The following information is given about a quadratic number pattern: \( T_{1}=3, T_{2}-T_{1}=9 \) and \( T_{3}-T_{2}=21 \) \( 2.2 .1 \quad \) Show that \( T_{5}=111 \) \( 2.2 .2 \quad \) Show that the general term of the quadratic pattern is \( T_{n}=6 n^{2}-9 n+6 \) \( 2.2 .3 \quad \) Show that the pattern is increasing for all \( n \in N \).

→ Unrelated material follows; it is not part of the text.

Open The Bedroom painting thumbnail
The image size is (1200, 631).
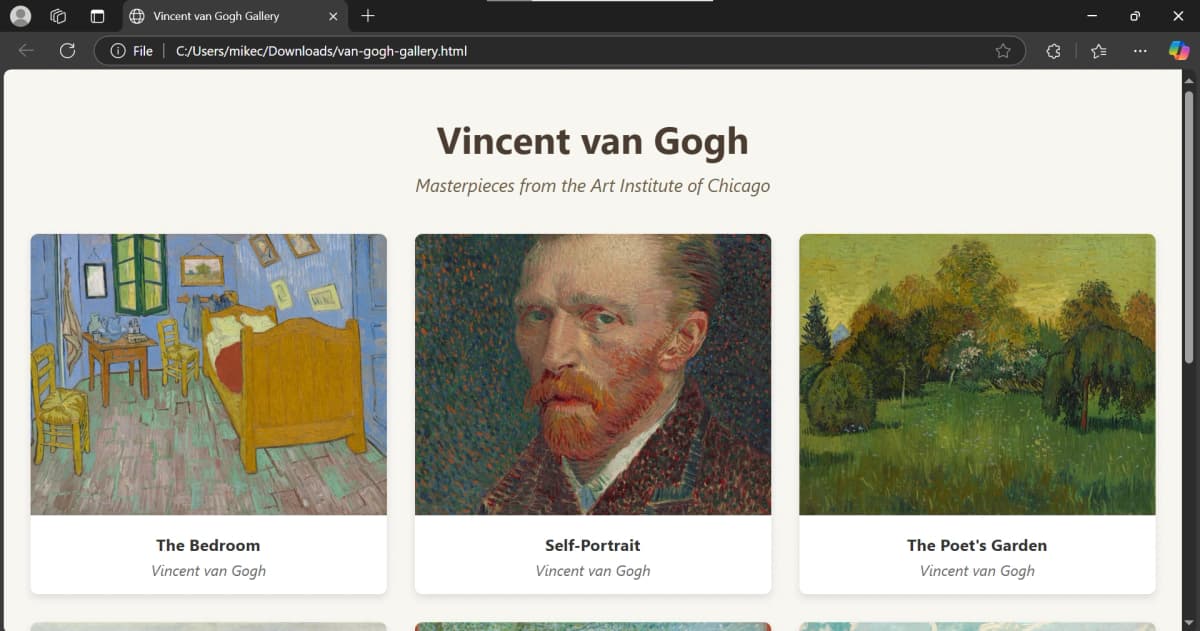[x=209, y=374]
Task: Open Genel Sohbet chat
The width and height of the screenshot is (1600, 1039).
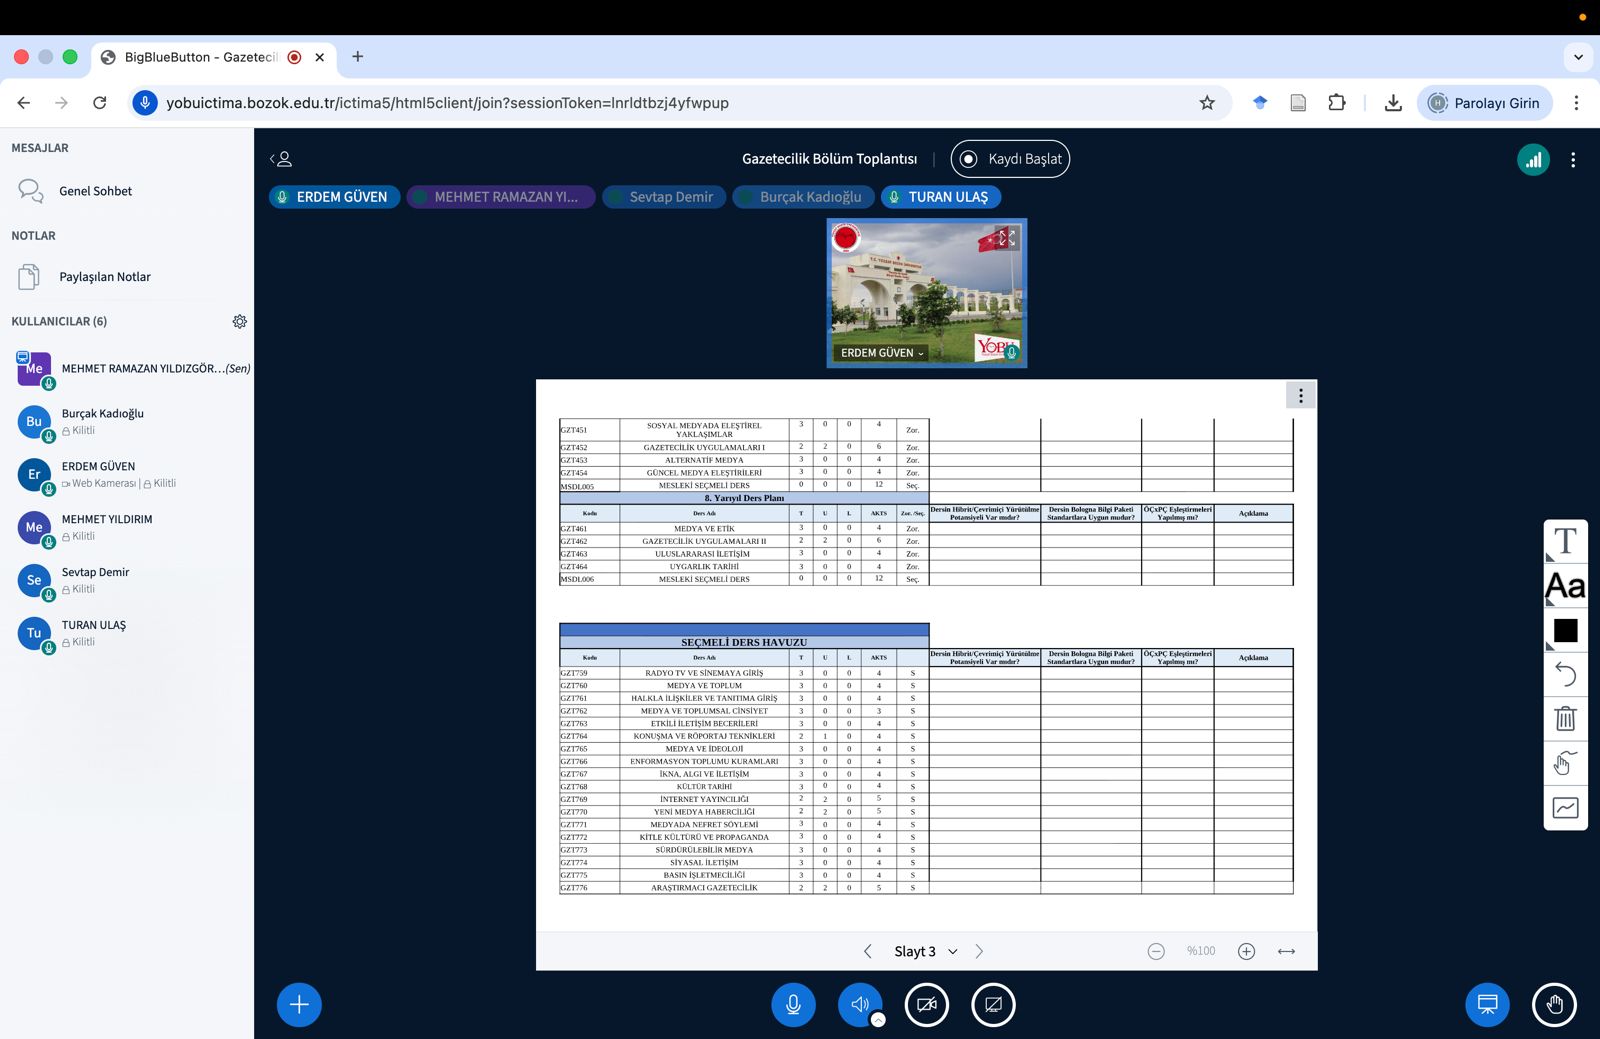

To determine \( T_{5} \), we first need to derive the subsequent terms based on the differences provided. We know that the first term is \( T_{1} = 3 \). The difference sequence shows that \( T_{2} - T_{1} = 9 \) implies \( T_{2} = T_{1} + 9 = 3 + 9 = 12 \). Next, \( T_{3} - T_{2} = 21 \) gives \( T_{3} = T_{2} + 21 = 12 + 21 = 33 \). Continuing, since the differences are increasing, we can surmise \( T_{4} - T_{3} = 33 \) (the next difference, following a pattern), yielding \( T_{4} = 33 + 33 = 66 \) and finally, \( T_{5} = T_{4} + 45 = 66 + 45 = 111 \). For the general term \( T_{n} = 6n^{2} - 9n + 6 \), we can use the known quadratic formula approach, where a quadratic function has a general form of \( an^{2} + bn + c \). To model the pattern, we see that the second differences (which are constant for quadratic sequences) can help us identify coefficients. The differences show they increase by 9 each time, leading to an estimation of \( a = 3 \), and, consequently, the derived function complete with \( b = -9 \) and \( c = 6 \), gives the aforementioned quadratic expression. Moreover, to show that the pattern is increasing for all \( n \in N \), we look at the derivative of the function \( T_{n} = 6n^{2} - 9n + 6 \). The first derivative, \( T'_{n} = 12n - 9 \), indicates an increase when \( T'_{n} > 0 \) which leads to \( n > \frac{3}{4} \). Since \( n \) takes natural numbers and starting from \( n = 1 \), the derivative remains positive. Hence, the sequence continually increases for all \( n \in N \).